人は皆、人生の主役とは言うけれど。
よく、「あなたはあなたの人生の主役なのよ!人は誰もが自分の人生の主役!」なんてことを言ったり、聞いたりもしますが、一体これ、実感を持っている人がどれくらいいるでしょう?
人生のわき役感が強いのは、人生出涸らしの私ら中高年だけでなく、中高生などの若い人もそうらしくて、右にならえ文化に調教されて、中々生きづらそうな人生を生きてるみたい。
私が個人的に、次世代に一番送りたくない「技能」が、日本人の大多数がもってる「空気を読む力」です。
ー
ところで、アドラー心理学を日本に紹介した『嫌われる勇気』では、人生の主役ということについて、面白いことを書いています。
どういうことか、ザっというなら、人は、自分の人生の主役であることは肯定しつつ、同時に、世界(共同体)の一員であらねばならないということです。
その前に大事なことなので、「自己中心的」な人であることと、「自分が世界の主役であること」との違いをはっきりさせましょう。
ー
自己中心的な人に3つある、と『嫌われる勇気』では書いています。
・暴君のようなタイプ…自分の都合しか考えないで、権力や腕力を振るう。
・集団の輪を乱すようなタイプ…単独行動を好んだり、遅刻したり、約束をすっぽかしたりする。
・承認欲求にとらわれている人…人のことを考えているようで、自分のことしか考えていないタイプ。

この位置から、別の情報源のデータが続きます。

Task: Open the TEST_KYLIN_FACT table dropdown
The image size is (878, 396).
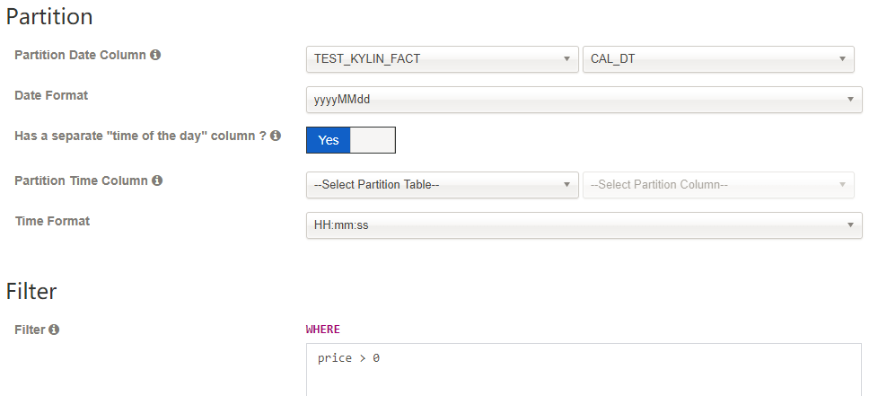Action: (442, 59)
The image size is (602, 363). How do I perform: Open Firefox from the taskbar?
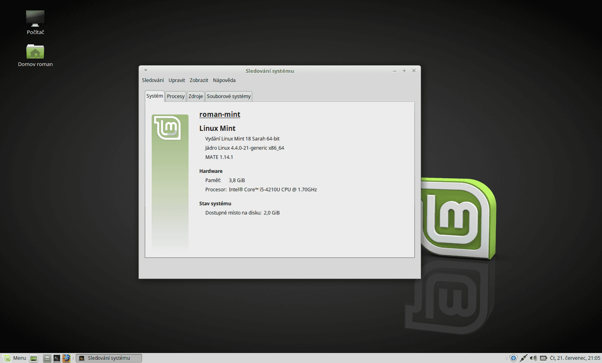click(x=66, y=358)
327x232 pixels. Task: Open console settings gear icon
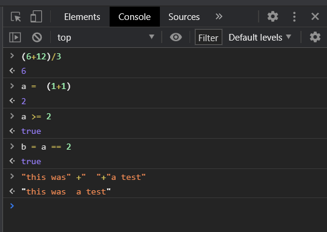pyautogui.click(x=315, y=38)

他者に自分がどう見えているかばかり気にかけている人。
これらの自己中心的な人の人物像として、共通点があり、それは、人生の主人公、主役であることと、世界の中心にあることとが区別ができていないってことです。
「わたし」も人生の主役だけど、「あなた」も「あの人」も、それぞれに人生の主役だ。。。ってことが分かってないってこと。
「わたし」も「あなた」も「あの人」も、何人も、世界の主役などではない・・・・ということが分かっていないと、「人生の主役」ではなく、ただの「自己中心的な人」になる。
ー
誰もが、仲間に認められ、どこかに所属していたい、宇宙にただ一人…のような状態になりたくないと思っている。
それは、自己中心的な人も同じ。だからこそ、
嫌われる勇気の続編、『幸せになる勇気』では、愛のタスクという話があります。
最後人は、「わたし」という主語を捨て、「わたしたち」という複数形になる。
自分への執着を卒業する。それが最終的な人間の成長した姿として描かれています。
自己中なんかサッサと捨てろ!レベルが低い!
愛する人を見つけて、「わたし」を卒業し、パートナーと「わたしたち」で生きろ!
と。
その時、私たちは自分の人生の主人公という座からもおりています。
自分の人生ではなく、「わたしたち」の人生を生きているからです。